___ HALAMAN

Peluncuran Program Bank Wakaf Mikro, 8 Oktober 2018, di Pondok Pesantren Mawaridussalam, Deli Serdang, Sumatra Utara

Oleh Humas     Dipublikasikan pada 8 Oktober 2018
Kategori: Sambutan
Dibaca: 3.022 Kali

Assalamu’alaikum warahmatulahi wabarakatuh,
Bismillahirrahmanirrahim,
Alhamdulillahirrabbilalamin,
wassalatu was salamu ‘ala ashrifil anbiya i wal-mursalin,
Sayidina wa habibina wa syafiina wa maulana Muhammaddin,
wa ‘ala alihi wa sahbihi ajma’in amma ba’du.

Yang saya hormati Yang Mulia para Ulama, Tuan Guru, para Kiai, para Ustaz, wabil khusus Pimpinan Pondok Pesantren Mawaridussalam, Bapak Buya KH. Syahid Markum, MM, beserta seluruh santri dan santriwati yang siang ini hadir.
Yang saya hormati Sekretaris Kabinet, Ketua OJK, Gubernur Sumatra Utara, Bupati Deli Serdang,
Bapak-Ibu sekalian hadirin yang berbahagia.

Pertama-tama saya ingin mengingatkan kepada kita semuanya, ini selalu saya sampaikan di mana-mana, bahwa negara kita Indonesia adalah negara besar. Penduduk kita sekarang sudah 263 juta, 263 juta, yang tinggal di 17.000 pulau yang kita miliki, yang tinggal di 34 provinsi, 514 kabupaten dan kota.

Agar kita tahu semuanya Bapak, Ibu, dan Saudara-saudara sekalian, bahwa Allah telah menganugerahi bangsa ini perbedaan-perbedaan, warna-warni, berbeda-beda, bermacam-macam suku. Kita memiliki 714 suku. Agama berbeda-beda, adat berbeda-beda, tradisi berbeda-beda. Bahasa daerah kita memiliki 1.100 lebih bahasa daerah, 1.100 lebih bahasa daerah. Suku, selalu saya banding-bandingkan dengan negara lain. Singapura, ada berapa suku di Singapura? Empat, kita 714. Afghanistan? Saya pernah tanya ke Doktor Ashraf Ghani, Presiden Afganistan, ada berapa suku di Afghanistan? Tujuh, Indonesia 714. Perbandingan ini marilah kita sadari bersama-sama, bahwa perbedaan-perbedaan itu memang sudah sunnatullah, sudah menjadi anugerah dari Allah yang diberikan kepada kita Bangsa Indonesia.

______
___ CUPLIKAN DATA

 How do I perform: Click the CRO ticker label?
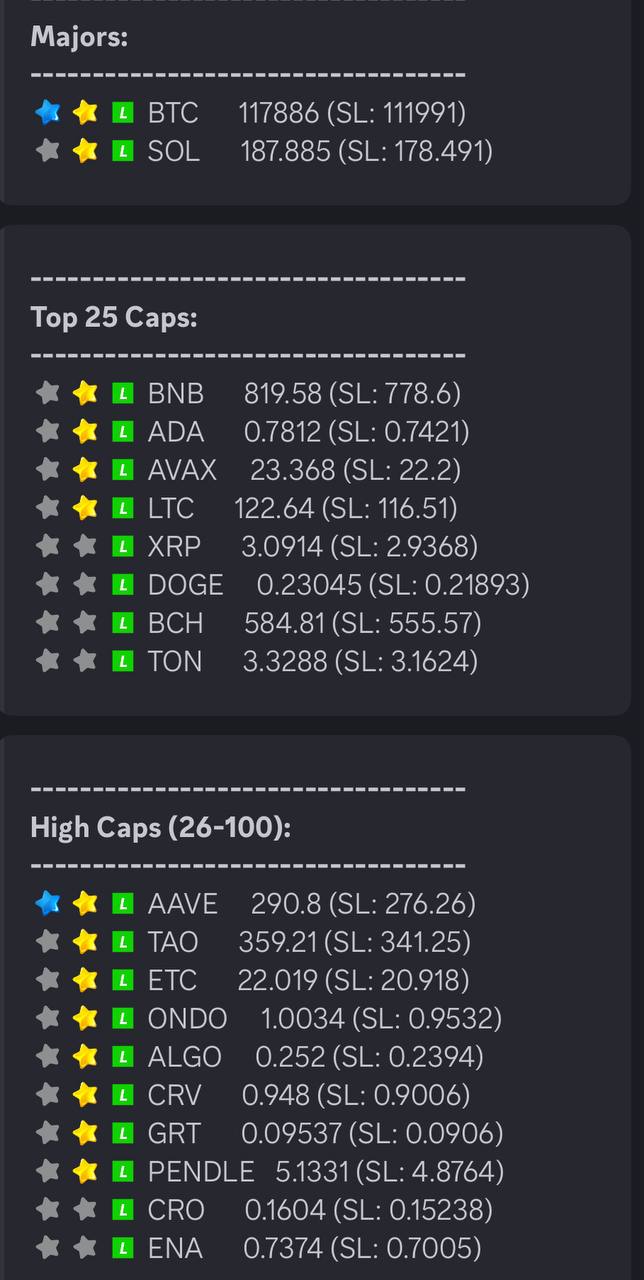[x=176, y=1210]
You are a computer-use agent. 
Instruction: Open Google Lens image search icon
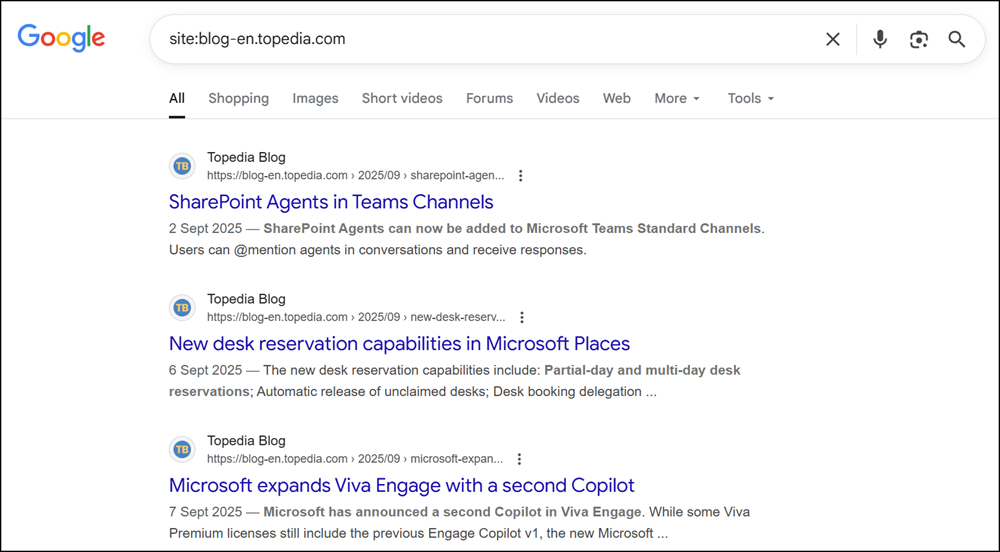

______

LANGKAH PENGERJAAN:
**A.** Menurut sambutan peluncuran Bank Wakaf Mikro, berapa banyak suku yang dimiliki Indonesia?
**B.** Ringkas paragraf sambutan peluncuran Bank Wakaf Mikro yang diawali "Pertama-tama saya ingin mengingatkan" menjadi satu kalimat dengan tetap memuat fakta utamanya.
**C.** Teruskan sambutan peluncuran Bank Wakaf Mikro mulai dari kalimat sesudah bagian terakhir yang tercantum.

JAWABAN TIAP TUGAS:
**A.** 714 suku.

**B.** Indonesia adalah negara besar dengan 263 juta penduduk yang tinggal di 17.000 pulau, 34 provinsi, serta 514 kabupaten dan kota.

**C.**
Pulau kita yang terbentang dari Sabang sampai Merauke, dari Miangas sampai Pulau Rote, ini juga sebuah bentangan yang sangat panjang. Saya pernah terbang dari Aceh, di Banda Aceh sampai di Papua, di Wamena naik pesawat. Berapa waktu yang dibutuhkan? Sembilan jam lima belas menit. Itu naik pesawat. Kalau jalan kaki silakan dihitung sendiri berapa tahun. Artinya apa? Negara ini sangat luas sekali. Kalau saya bandingkan, saya terbang dari London di Inggris ke timur, melewati satu, dua, tiga, empat, lima, enam, tujuh,  mungkin sampai delapan negara, sampai di Istanbul di Turki. Artinya negara ini sangat besar sekali.

Oleh sebab itu, pada kesempatan yang baik ini, saya titip kepada kita semuanya, marilah kita jaga ukhuwah islamiah kita, marilah kita jaga ukhuwah wathaniyah kita. Sebagai negara dengan penduduk muslim terbesar di dunia, aset terbesar bangsa ini adalah persaudaraan, ukhuwah kita, persatuan kita, kerukunan kita. Saya titip ini. Jangan sampai, jangan sampai karena pilihan bupati, karena pilihan wali kota, atau karena pilihan gubernur, atau karena pilihan presiden, kita menjadi terpecah-pecah.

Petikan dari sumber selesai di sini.